WHAT YOU NEED TO DO:
As the answer, give a copy of each line below that includes the word "computer".

MATERIALS PROVIDED:
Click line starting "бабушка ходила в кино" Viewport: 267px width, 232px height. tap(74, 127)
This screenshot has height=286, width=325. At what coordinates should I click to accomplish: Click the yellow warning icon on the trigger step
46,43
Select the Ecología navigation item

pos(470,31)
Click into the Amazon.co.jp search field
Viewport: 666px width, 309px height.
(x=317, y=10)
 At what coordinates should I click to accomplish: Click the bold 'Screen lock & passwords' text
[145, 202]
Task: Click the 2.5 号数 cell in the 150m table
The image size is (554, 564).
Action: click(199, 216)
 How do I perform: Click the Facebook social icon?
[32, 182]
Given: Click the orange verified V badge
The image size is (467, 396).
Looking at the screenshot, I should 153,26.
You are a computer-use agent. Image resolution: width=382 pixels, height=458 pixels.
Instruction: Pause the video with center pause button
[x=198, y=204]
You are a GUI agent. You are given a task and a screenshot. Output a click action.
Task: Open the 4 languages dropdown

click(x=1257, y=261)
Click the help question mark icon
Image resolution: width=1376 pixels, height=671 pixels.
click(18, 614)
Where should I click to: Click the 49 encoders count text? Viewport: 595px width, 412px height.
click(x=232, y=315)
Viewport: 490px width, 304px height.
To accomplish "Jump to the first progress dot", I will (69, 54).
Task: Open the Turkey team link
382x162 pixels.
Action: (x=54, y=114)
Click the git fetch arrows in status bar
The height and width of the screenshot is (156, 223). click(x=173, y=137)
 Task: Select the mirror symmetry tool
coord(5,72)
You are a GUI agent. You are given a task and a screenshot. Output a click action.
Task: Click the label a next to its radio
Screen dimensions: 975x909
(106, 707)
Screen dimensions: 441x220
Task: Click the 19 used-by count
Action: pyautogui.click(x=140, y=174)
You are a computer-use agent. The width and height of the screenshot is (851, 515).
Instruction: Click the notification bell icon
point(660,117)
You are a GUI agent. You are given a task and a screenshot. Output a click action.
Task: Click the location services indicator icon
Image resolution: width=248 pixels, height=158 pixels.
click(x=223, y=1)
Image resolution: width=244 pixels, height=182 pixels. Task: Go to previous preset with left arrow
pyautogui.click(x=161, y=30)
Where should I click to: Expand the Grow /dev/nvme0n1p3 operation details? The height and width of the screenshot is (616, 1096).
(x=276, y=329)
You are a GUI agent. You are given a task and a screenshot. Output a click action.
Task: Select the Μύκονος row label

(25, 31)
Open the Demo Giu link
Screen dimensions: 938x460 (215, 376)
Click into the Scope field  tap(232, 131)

TASK RESPONSE:
You are a computer-use agent. Image resolution: width=382 pixels, height=458 pixels.
You are a computer-use agent. The width and height of the screenshot is (851, 515).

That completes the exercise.